In den 70er-Jahren entsteht die Idee der Doppelnennungen - wie Studentinnen und Studenten. Stilblüten der Zeit sind Wörter wie Mitgliederinnen. Bis heute sind Doppelnennungen wichtig, wenn es darum geht, eine unbekannte Gruppe anzusprechen. Zum Beispiel bei Rundbriefen oder Stellenausschreibungen. "Gerade bei Schulkindern gibt es eine Studie, die zeigt, dass, wenn man verschiedene Berufe vorstellt und dabei auch die weibliche Form verwendet, zum Beispiel Pilotin, Astronautin, dass dann eben auch die Mädchen in der Klasse sich eher vorstellen können, diesen Beruf einmal selbst auszuüben", sagt Stevanovic.
Sprache beeinflusst Denken und Handeln
Sprache beeinflusst unser Denken und Handeln. Sprache bestimmt, wie wir die Welt sehen. Und auch, wie wir unsere Vergangenheit beschreiben. Archäologie war bis in die 70er-Jahre ein reines Männerstudium, sagt Archäologin Julia Koch: "Es wurde ja tatsächlich hauptsächlich über Männer geforscht. Die Sprache war männlich. Es wurde hauptsächlich über die Schwerter geforscht und über die Kriegergräber, es war die männliche Elite, die im Vordergrund stand. Jetzt wurde doch mal wirklich gefragt: Ja, wo waren denn die Frauen?"
Hitzige Debatten in der Forschung haben sich inzwischen beruhigt. Weibliche Blickwinkel führen auch zu neuen Denkweisen. Die 30.000 Jahre alte "Venus von Willendorf" heißt nun schlicht Frauenfigur von Willendorf. Denn Venus als Göttin der Liebe beschreibt eine Benutzung als Fruchtbarkeitsgöttin: "Sie kann genauso gut eine Ahnenfigur gewesen sein oder ein Sexobjekt oder ein Spielzeug oder ein Lehrmittel für verschiedene Schwangerschaftsstufen", so die Archäologin Koch. Vielfalt ist ein Mehrwert unserer Gesellschaft.
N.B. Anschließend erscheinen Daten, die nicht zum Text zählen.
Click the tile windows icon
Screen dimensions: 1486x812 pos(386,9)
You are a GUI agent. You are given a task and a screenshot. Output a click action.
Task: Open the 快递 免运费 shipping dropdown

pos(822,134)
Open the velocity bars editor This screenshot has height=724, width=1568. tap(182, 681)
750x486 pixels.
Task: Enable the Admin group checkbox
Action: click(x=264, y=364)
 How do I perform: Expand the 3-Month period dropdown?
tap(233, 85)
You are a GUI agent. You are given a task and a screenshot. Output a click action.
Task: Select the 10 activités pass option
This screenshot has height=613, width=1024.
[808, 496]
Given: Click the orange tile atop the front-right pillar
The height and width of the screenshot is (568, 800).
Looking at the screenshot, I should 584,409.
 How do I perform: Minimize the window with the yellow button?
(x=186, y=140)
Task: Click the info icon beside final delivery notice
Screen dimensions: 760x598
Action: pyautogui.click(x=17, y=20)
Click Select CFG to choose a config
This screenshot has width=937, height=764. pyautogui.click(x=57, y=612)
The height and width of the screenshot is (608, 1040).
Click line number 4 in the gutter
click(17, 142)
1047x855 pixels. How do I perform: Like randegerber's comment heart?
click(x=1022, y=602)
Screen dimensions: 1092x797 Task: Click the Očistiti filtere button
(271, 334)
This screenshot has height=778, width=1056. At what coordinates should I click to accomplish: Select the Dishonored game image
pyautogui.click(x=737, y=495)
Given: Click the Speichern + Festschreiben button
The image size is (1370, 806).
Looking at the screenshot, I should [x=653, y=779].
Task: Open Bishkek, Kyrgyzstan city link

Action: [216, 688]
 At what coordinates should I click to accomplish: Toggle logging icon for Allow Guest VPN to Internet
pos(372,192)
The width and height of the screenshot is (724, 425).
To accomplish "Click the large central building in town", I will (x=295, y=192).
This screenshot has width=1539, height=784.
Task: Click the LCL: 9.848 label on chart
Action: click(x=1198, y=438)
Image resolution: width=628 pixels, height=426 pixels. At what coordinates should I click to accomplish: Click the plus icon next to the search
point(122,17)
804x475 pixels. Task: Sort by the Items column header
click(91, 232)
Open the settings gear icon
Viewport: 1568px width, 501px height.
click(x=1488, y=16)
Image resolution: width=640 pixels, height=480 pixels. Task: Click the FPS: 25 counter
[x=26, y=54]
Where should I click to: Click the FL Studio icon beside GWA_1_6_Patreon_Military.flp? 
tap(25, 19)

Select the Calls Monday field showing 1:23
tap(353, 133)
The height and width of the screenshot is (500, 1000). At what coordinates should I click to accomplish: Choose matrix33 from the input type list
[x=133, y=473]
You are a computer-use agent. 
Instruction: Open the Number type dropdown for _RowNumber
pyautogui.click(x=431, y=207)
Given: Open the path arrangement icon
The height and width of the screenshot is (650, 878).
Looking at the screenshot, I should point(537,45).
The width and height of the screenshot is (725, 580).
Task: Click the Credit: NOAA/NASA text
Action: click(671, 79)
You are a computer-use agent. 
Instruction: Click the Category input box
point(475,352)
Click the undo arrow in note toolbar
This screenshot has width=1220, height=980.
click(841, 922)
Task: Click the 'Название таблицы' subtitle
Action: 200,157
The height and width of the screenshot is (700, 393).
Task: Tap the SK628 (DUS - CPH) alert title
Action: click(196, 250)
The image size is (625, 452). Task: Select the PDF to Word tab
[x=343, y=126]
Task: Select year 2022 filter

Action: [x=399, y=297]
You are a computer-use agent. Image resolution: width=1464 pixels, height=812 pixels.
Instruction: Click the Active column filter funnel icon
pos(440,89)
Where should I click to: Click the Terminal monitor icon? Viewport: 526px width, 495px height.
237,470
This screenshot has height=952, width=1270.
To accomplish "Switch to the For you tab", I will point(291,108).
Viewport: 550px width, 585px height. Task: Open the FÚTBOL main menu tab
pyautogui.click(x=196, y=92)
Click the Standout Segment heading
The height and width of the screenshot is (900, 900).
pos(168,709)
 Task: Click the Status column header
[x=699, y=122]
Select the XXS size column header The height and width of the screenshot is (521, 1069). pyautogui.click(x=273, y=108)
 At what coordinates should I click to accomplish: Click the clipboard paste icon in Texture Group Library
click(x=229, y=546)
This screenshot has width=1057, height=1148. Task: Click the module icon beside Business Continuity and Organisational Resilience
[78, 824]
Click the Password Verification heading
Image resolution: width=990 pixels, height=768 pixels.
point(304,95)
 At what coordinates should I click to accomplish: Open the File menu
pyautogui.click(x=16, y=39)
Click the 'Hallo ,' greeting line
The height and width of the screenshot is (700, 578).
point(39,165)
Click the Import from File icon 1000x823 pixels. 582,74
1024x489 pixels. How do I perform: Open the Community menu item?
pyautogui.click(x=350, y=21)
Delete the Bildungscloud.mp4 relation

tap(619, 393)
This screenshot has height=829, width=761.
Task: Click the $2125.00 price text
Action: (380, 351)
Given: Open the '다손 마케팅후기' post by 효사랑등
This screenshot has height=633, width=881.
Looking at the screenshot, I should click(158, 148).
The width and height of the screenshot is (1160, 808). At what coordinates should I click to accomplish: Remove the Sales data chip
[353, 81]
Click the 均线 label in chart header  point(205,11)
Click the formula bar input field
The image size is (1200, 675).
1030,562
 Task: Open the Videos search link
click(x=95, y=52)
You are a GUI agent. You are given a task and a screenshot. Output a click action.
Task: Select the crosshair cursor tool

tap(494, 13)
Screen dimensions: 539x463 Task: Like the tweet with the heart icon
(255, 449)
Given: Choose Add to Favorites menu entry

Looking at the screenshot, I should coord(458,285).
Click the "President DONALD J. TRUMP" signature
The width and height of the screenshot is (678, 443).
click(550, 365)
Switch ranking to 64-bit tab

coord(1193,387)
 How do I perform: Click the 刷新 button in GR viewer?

Geschlecht wird überbetont
Aktuelle Gendersprache in Rundschreiben oder Stellenangeboten versucht, möglichst alle anzusprechen. Doch lohnt sich das? Ja, sagt Germanistin Tanja Stevanovic: "Die Tatsache, dass viele keine Transperson kennen, liegt ja nicht unbedingt daran, dass es keine gibt, sondern dass sie sich eben ganz häufig nicht zu erkennen geben können oder wollen, weil das Umfeld, in dem sie leben, das nicht ermöglicht."
Empfindlichkeit bei Bürger, Bürgerin und Bürger*in ist ein Phänomen unserer Zeit. Aktuell wird das Geschlecht überbetont - vielleicht ein Ausgleich für einen lange existierenden blinden Fleck in der Sprache. Ein Blick zurück, nach vorne und zur Seite hilft, mehr Zwischentöne und Gelassenheit zuzulassen.